I used to think so, but in industries where supply is abundant, publishers provide not only "post-production", but distribution and more importantly marketing and branding - social proof. The biggest benefit may be setting oneself apart from the fray.
If publishers die, such social proof will simply come from other venues, be it dedicated marketing outfits or some sort of community (goodreads etc). In music, major labels are increasingly irrelevant.
And then successful dedicated marketing outfits starts vertically integrate to beat out competition, offering editorial services, distribution, etc.... becoming a publisher.
What will happen is that some publishers fail to adapt to a digital economy and are replaced by upcomers who are perfectly adjusted to it. Publishing companies will not disappear because they fill a function in the industry.

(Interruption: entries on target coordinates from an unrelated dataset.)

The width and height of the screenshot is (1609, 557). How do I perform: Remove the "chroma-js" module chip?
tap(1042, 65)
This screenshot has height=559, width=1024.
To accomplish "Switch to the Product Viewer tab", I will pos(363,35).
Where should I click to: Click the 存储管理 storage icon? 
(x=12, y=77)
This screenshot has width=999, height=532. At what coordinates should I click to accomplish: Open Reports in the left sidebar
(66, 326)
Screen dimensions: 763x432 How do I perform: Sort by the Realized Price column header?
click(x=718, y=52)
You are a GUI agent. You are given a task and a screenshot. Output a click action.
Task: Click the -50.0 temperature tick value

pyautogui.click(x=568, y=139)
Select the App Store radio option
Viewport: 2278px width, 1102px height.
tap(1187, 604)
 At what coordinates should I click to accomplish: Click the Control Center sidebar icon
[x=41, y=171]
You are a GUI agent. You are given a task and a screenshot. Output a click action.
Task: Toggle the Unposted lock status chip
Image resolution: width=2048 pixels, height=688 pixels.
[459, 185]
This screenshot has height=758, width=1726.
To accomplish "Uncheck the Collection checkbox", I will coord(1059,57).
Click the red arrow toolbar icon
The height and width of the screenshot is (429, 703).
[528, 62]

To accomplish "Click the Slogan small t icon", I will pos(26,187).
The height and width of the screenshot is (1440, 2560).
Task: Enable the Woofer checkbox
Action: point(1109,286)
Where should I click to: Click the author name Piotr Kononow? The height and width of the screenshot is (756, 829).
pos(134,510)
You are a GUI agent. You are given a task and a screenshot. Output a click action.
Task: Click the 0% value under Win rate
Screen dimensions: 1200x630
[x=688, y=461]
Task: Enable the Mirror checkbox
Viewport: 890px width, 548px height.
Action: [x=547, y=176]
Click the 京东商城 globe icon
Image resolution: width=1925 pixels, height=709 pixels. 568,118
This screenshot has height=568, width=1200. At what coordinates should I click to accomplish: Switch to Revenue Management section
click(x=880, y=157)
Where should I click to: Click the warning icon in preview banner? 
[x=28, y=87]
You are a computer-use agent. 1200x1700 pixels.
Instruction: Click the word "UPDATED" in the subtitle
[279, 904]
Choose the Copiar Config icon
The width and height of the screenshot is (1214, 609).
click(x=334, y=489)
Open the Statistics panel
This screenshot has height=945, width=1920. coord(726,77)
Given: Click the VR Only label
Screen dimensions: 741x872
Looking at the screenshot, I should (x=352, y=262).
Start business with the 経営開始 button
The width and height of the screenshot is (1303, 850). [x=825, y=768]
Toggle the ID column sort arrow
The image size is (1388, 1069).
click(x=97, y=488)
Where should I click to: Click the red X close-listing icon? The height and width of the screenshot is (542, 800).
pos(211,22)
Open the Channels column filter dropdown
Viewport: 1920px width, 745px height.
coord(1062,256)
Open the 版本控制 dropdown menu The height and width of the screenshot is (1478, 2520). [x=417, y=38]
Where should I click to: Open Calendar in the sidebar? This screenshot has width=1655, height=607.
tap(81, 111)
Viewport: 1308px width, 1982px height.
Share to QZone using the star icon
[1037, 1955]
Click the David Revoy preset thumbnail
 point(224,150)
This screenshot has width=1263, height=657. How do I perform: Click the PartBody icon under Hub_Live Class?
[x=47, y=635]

A "publisher" in the digital world will be a very different beast and it will be hard to call it such. Most of it will likely be automated. Their core-competency might not even be book-publishing.
Are Amazon and Netflix "studios"? No, but they do produce high-quality video content. Is Louis CK a "studio"? No, but he's producing a TV series.
Publishers' functions (content editing, packaging, distribution, marketing and merchandising) are being split and reorganized in different ways. Verticals built on the new production chain will look very different from current publishers.
They pretty much are in today's sense of "studio." The days of MGM having a bunch of actors under contract and cranking out movies on their backlots and sound stages is pretty much ancient history. Studios are mostly the moneymen for independent production companies--which is the case whether the studio's name is Fox or Netflix.
Recommendation engines are real and are improving. Spellcheck fixes typos and some decent neural-network training can be pushed into literary land (already MS Word "dares" here and there, and that's not even centralized). Would a "digital editor" be foolproof, or particularly good? No, but it would likely do a lot of the grunt work fairly reliably, so you can shrink the workforce or increase output (more books, argh). When I hear of the "slush pile", I cringe. That's a job for a machine and not a very smart one at that.
> Netflix and Amazon are studios
No, they are content distributors who happen to produce content because of supply failures up the chain. The middlemen upstream are failing to see opportunities, so downstream is taking charge. The minute this changes, they will go back to being content distributors because that's what they do.